- Relator(a)
- Ministra Maria Thereza de Assis Moura
- Órgão julgador
- Sexta Turma
- Data do julgamento
- 06/06/2013
- Data de publicação
- 14/06/2013
STJ – Acórdão, Rel. Ministra Maria Thereza de Assis Moura, Sexta Turma, j. 06/06/2013, p. 14/06/2013
PROCESSO PENAL. HABEAS CORPUS SUBSTITUTIVO DE RECURSO ORDINÁRIO. IMPROPRIEDADE DA VIA ELEITA. (1) PRISÃO PROCESSUAL. EXCESSO DE PRAZO. CARÊNCIA DE FUNDAMENTAÇÃO. SUPERVENIÊNCIA DO TRÂNSITO EM JULGADO. PREJUDICIALIDADE. (2) CERCEAMENTO DE DEFESA. TEMA NÃO CONHECIDO NA ORIGEM. ILEGALIDADE. AUSÊNCIA. ORDEM NÃO CONHECIDA. 1. É imperiosa a necessidade de racionalização do emprego do habeas corpus, em prestígio ao âmbito de cognição da garantia constitucional, e, em louvor à lógica do sistema recursal.
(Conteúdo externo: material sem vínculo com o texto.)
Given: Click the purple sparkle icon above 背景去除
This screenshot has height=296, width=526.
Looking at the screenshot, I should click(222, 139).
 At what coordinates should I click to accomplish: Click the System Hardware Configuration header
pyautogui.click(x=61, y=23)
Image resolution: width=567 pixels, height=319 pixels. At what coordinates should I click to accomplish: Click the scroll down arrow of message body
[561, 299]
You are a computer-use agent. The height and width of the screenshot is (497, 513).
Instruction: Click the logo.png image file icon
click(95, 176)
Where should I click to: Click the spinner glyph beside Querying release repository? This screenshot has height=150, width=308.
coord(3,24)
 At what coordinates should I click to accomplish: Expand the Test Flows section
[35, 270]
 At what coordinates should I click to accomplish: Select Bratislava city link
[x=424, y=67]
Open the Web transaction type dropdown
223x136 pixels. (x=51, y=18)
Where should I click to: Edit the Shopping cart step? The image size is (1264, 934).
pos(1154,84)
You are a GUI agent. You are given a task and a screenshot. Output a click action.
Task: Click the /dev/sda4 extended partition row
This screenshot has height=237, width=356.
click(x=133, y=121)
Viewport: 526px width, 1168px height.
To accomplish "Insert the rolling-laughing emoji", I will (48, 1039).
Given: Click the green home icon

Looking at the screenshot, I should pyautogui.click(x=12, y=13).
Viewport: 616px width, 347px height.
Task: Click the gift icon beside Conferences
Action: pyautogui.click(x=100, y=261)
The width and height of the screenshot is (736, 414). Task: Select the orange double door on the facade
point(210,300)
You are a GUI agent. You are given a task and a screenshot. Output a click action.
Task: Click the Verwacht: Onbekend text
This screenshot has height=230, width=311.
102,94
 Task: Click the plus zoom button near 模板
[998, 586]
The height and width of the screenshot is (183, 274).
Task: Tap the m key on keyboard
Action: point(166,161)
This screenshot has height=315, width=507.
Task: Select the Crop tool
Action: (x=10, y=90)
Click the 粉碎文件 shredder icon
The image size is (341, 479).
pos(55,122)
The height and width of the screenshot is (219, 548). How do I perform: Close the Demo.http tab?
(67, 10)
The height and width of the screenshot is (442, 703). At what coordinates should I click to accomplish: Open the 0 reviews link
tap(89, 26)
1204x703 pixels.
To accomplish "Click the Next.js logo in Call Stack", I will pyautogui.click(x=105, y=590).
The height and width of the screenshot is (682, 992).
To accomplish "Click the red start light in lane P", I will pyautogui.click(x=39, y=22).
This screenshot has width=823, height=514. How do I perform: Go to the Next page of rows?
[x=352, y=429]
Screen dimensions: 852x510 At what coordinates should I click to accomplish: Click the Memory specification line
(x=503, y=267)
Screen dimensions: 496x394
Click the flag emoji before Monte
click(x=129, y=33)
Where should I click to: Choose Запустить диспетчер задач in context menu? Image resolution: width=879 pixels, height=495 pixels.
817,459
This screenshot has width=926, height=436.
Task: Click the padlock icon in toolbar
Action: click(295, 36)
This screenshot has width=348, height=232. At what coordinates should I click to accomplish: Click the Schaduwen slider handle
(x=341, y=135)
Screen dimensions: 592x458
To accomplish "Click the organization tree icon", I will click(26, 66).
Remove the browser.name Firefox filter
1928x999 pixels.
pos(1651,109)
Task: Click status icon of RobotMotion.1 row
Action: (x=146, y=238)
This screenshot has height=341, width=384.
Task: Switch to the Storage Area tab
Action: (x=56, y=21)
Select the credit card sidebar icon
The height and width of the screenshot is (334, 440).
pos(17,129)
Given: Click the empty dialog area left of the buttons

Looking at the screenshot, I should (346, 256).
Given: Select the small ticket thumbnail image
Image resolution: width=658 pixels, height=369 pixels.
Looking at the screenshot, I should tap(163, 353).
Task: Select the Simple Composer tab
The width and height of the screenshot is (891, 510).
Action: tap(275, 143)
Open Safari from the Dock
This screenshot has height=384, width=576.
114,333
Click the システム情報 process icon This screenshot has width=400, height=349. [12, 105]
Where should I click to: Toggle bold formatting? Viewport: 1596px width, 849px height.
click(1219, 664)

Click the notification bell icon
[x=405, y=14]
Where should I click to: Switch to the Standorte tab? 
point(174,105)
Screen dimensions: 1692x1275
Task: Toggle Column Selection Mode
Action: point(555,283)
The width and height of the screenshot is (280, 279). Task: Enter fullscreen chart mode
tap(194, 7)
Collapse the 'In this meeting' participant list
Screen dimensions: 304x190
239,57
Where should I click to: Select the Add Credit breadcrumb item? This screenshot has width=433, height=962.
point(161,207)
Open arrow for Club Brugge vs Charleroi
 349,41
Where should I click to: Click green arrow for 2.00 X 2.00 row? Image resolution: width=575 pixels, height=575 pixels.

In casu, foi impetrada indevidamente a ordem como substitutiva de recurso ordinário. 2. Restam prejudicadas as alegações de excesso de prazo e carência de motivação para a prisão processual com o trânsito em julgado da condenação. 3. Inexiste ilegalidade no aresto de habeas corpus que deixa de conhecer de insurgência cuja apreciação deve ser redirecionada ao recurso cabível. Na espécie, buscou-se o reconhecimento de cerceamento da ampla defesa em razão da exclusão de corréu, que, após a pronúncia, verificou-se menor de dezoito anos. A pretensão de invalidação do feito, porquanto seria possível ao paciente mudar a versão já apresentada, dada a exclusão de corréu, mostra-se na contramão da boa-fé objetiva. O princípio da boa-fé objetiva ecoa por todo o ordenamento jurídico, não se esgotando no campo do Direito Privado, no qual, originariamente, deita raízes. Dentre os seus subprincípios, destaca-se da vedação do venire contra factum proprium (proibição de comportamentos contraditórios). Assim, diante de uma conduta sinuosa, não é dado reconhecer-se a nulidade. 4. Ordem, em parte, prejudicada, e, no mais, não conhecida. (HC n. 175.217/BA, relatora Ministra Maria Thereza de Assis Moura, Sexta Turma, julgado em 6/6/2013, DJe de 14/6/2013.)